### Exercise materials
- - -
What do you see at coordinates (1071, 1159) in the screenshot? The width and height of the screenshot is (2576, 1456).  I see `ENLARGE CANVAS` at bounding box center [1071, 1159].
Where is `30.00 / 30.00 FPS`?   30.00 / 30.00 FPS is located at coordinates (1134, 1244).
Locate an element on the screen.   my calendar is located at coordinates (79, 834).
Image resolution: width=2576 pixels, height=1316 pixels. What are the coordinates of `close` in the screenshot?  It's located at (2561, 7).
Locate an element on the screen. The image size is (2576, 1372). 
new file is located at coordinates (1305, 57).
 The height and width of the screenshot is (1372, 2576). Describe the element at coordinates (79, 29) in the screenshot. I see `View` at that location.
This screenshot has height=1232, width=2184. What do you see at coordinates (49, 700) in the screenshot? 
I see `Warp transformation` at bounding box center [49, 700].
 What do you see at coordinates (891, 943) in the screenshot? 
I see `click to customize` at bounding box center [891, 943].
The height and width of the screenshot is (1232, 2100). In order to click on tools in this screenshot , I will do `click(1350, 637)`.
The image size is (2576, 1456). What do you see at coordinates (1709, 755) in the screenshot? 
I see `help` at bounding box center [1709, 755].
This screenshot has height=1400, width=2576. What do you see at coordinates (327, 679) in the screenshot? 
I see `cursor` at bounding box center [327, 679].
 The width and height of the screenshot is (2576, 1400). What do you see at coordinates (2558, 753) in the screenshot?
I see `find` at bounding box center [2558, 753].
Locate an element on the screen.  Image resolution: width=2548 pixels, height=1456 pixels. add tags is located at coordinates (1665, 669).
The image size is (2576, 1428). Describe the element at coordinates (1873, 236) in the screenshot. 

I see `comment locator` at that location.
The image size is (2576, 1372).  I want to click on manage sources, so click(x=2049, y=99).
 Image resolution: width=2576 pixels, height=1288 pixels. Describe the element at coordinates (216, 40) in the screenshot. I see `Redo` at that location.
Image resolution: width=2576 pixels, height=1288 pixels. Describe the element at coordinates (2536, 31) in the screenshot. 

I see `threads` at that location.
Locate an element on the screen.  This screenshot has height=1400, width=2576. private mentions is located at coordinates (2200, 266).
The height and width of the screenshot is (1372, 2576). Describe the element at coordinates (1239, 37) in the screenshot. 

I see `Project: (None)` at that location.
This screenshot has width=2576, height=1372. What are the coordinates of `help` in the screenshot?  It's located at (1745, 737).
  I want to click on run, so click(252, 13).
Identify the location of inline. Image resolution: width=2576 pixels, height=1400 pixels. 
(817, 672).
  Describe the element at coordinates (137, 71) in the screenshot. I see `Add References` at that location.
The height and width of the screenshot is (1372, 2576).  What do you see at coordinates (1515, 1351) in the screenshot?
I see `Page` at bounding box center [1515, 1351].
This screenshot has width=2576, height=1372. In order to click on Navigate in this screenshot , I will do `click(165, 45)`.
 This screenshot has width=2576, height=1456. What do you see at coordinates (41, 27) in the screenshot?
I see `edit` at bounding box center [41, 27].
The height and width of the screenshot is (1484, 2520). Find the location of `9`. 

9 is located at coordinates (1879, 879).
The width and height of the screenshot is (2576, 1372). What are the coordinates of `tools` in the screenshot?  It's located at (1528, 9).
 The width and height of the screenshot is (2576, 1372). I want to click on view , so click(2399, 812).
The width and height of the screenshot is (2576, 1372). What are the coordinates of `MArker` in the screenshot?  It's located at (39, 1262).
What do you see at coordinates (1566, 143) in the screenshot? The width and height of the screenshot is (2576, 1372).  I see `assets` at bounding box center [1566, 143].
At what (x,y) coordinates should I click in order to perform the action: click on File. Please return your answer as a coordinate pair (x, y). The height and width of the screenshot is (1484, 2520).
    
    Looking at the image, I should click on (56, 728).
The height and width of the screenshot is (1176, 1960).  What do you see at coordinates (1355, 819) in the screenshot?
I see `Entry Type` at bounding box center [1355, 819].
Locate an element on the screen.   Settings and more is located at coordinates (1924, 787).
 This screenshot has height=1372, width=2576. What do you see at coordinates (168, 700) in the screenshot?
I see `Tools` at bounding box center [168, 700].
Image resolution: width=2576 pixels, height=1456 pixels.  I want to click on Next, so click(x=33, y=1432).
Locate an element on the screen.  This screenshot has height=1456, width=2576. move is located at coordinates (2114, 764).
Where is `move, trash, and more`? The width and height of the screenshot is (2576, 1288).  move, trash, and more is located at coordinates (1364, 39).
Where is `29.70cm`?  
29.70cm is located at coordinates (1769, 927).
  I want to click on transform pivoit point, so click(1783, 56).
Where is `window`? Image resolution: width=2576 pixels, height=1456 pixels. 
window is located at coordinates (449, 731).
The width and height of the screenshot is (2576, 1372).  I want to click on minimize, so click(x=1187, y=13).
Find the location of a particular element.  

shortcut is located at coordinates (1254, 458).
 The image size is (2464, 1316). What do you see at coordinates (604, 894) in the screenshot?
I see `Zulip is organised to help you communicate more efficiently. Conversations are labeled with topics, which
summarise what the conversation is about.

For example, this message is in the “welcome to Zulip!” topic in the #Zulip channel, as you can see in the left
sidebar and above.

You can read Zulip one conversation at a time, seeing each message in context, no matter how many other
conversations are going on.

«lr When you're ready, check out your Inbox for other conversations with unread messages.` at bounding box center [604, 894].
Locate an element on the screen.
- - -
### Exercise objective
Copy the rows from the first line through the line with "center [891, 943].", swapping "Where is" for "Find" and leaving everything else the same.

### Task answer
What do you see at coordinates (1071, 1159) in the screenshot? The width and height of the screenshot is (2576, 1456).  I see `ENLARGE CANVAS` at bounding box center [1071, 1159].
Find `30.00 / 30.00 FPS`?   30.00 / 30.00 FPS is located at coordinates (1134, 1244).
Locate an element on the screen.   my calendar is located at coordinates (79, 834).
Image resolution: width=2576 pixels, height=1316 pixels. What are the coordinates of `close` in the screenshot?  It's located at (2561, 7).
Locate an element on the screen. The image size is (2576, 1372). 
new file is located at coordinates (1305, 57).
 The height and width of the screenshot is (1372, 2576). Describe the element at coordinates (79, 29) in the screenshot. I see `View` at that location.
This screenshot has height=1232, width=2184. What do you see at coordinates (49, 700) in the screenshot? 
I see `Warp transformation` at bounding box center [49, 700].
 What do you see at coordinates (891, 943) in the screenshot? 
I see `click to customize` at bounding box center [891, 943].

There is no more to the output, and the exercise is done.